Neuromorphic Computing: Learning from the Brain
The human brain has 86 billion neurons and runs on roughly 20 watts of power—yet it handles tasks that computers still can't match (recognizing a face even when the photo is blurry, the angle is weird, and you only see half of it). Neuromorphic computing attempts to encode the brain's operating principles—spike-based signals, sparse activation, local learning rules—directly into chip circuitry.
Intel's Loihi chip and IBM's TrueNorth are the leading examples. Loihi 2 contains one million artificial "neurons" and 100 million "synapses." For processing sparse event streams (such as the output of a dynamic vision sensor), its energy consumption is orders of magnitude lower than a GPU. Neuromorphic computing is still at an early research stage, though, and has yet to find a killer commercial application at scale.
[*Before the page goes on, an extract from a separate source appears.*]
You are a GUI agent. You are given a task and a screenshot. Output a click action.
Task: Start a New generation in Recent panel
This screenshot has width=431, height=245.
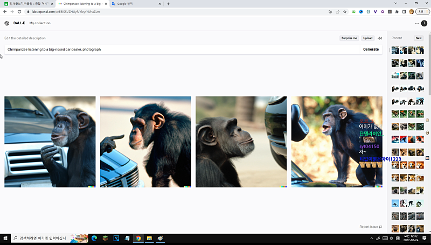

The Invariant Core of Computer Science
Technologies change. But some things don't.
Looking back across these 28 chapters, a few fundamental tensions appear in every era—and will likely persist in every future era:
Speed vs. capacity: Fast storage is always small and expensive (registers, L1 cache). Large storage is always slow and cheap (disk, tape). This tension produced caches, virtual memory, hierarchical storage systems—decades of engineering ingenuity.
General-purpose vs. specialized: General-purpose designs are flexible but inefficient; specialized designs are efficient but rigid. From the CPU to the GPU to the TPU and NPU, every step toward specialization trades flexibility for efficiency on a specific problem.
Speed vs. correctness: Pipelining, out-of-order execution, prefetching, speculative execution—every acceleration technique carries a cost. Mispredict a branch and you flush the pipeline. The Spectre and Meltdown vulnerabilities exist precisely because speculative execution violated security boundaries.
Abstraction vs. control: High-level languages let you express ideas quickly, at the cost of losing control over what the hardware actually does. Assembly and kernel code give you maximum control, but every detail must be managed by hand.
Every major breakthrough in computer science history has, at its core, found a new equilibrium point among these tensions. Every future breakthrough will too.
Hands-On
You may not have access to a quantum computer or a neuromorphic chip, but you can experience the quantum programming model on an ordinary laptop:
# Simulate a simple quantum superposition with Qiskit
# Install: pip install qiskit qiskit-aer
from qiskit import QuantumCircuit
from qiskit_aer import AerSimulator
# Create a single-qubit quantum circuit
qc = QuantumCircuit(1, 1)
# Apply a Hadamard gate: transforms |0⟩ into (|0⟩ + |1⟩) / √2
qc.h(0)
# Measure the qubit (superposition "collapses" to 0 or 1)
qc.measure(0, 0)
# Run on a simulator, 1000 shots
simulator = AerSimulator()
job = simulator.run(qc, shots=1000)
result = job.result()
counts = result.get_counts()
print(counts)
# Output, approximately: {'0': 498, '1': 502}
# Roughly half 0s and half 1s—this is quantum superposition in action
You can also sign up for a free account on IBM Quantum (quantum.ibm.com) and run this on real quantum hardware—a 127-qubit Eagle processor—not a simulation. Actual quantum hardware, accessible from a browser.
🔬 Going Deeper
Hennessy & Patterson's Turing Lecture: Where We Stand
In 2019, John Hennessy (former Stanford president, co-inventor of the MIPS architecture) and David Patterson (inventor of RISC, co-author of Computer Organization and Design) jointly received the Turing Award. Their lecture, "A New Golden Age for Computer Architecture," is the single best piece of writing for understanding the post-Moore landscape: general-purpose CPU performance scaling is slowing, and domain-specific architectures (DSAs), open instruction sets (RISC-V), and domain-specific languages (DSLs) will together open a new golden age for computer architecture. The lecture is freely available on the ACM Digital Library. Read it.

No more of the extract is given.